**Exercise requirements:** Word for word, restate the entries below, but exclude the images.

**Material provided:**
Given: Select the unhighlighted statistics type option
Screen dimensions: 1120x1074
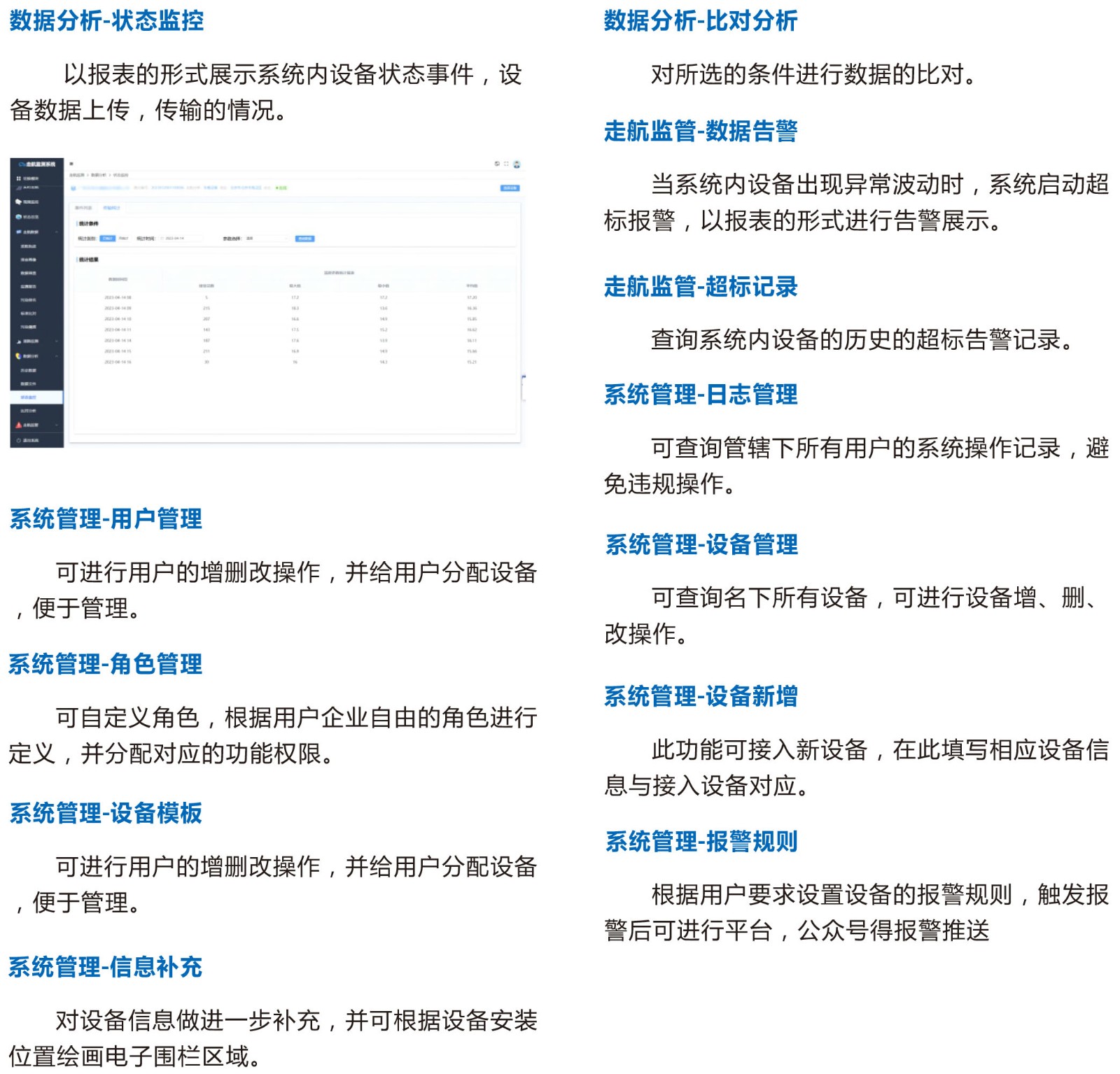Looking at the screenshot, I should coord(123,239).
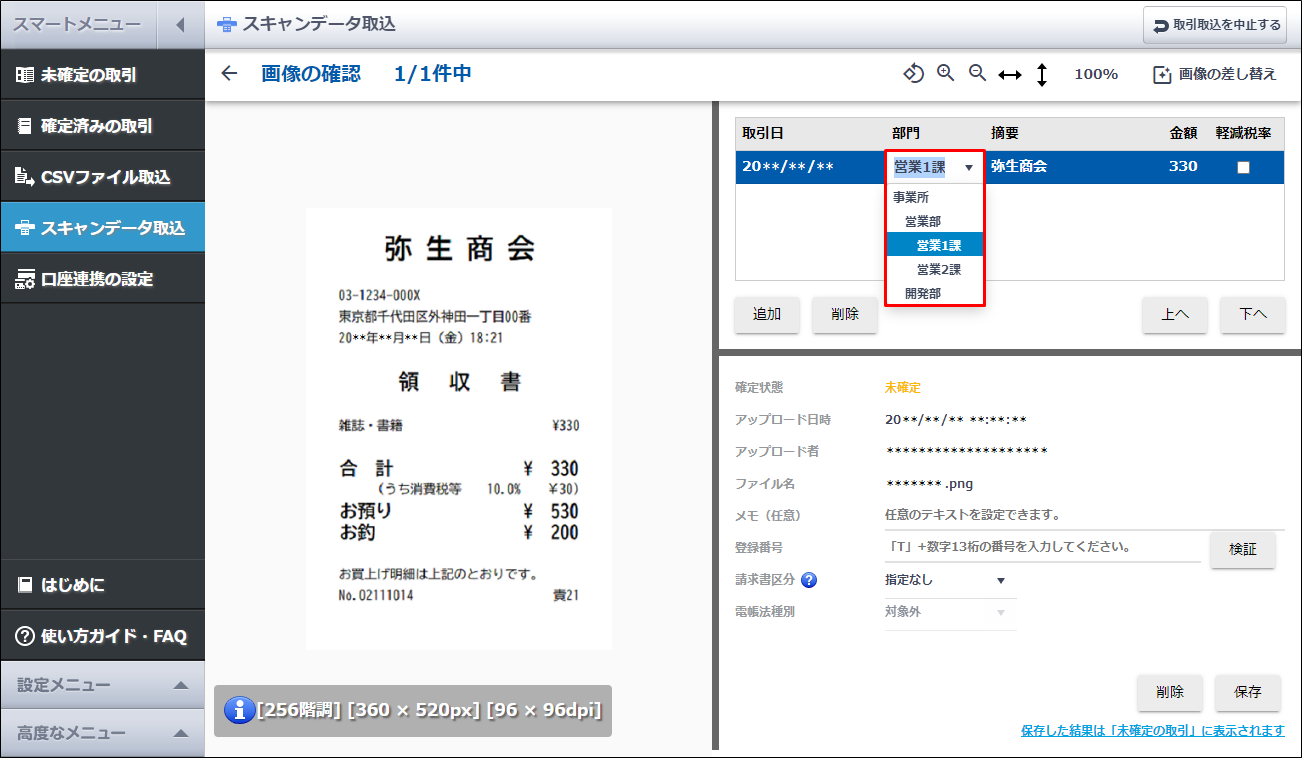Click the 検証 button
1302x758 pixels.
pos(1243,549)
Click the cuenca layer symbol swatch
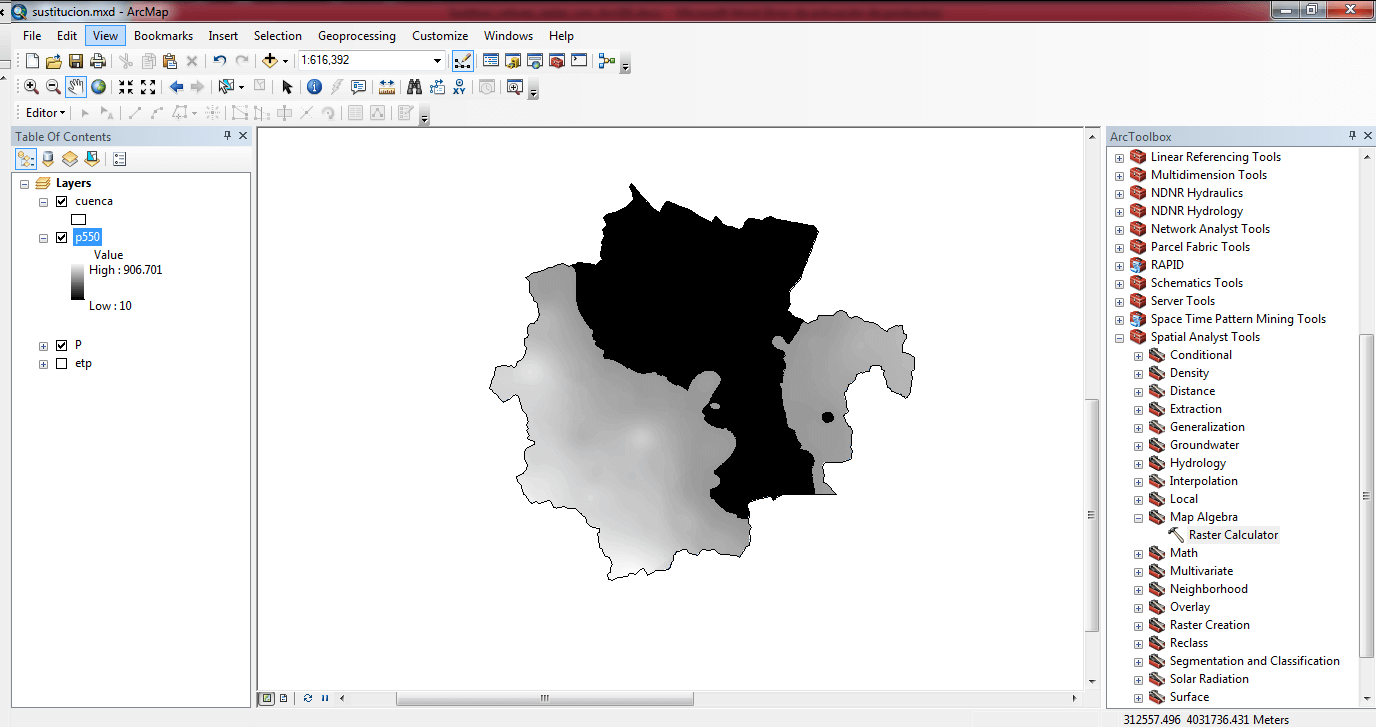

**Written solution:**
Given: Select the unhighlighted statistics type option
Screen dimensions: 1120x1074
Looking at the screenshot, I should coord(123,239).
Click the 検証 button
1302x758 pixels.
pos(1243,549)
Click the cuenca layer symbol swatch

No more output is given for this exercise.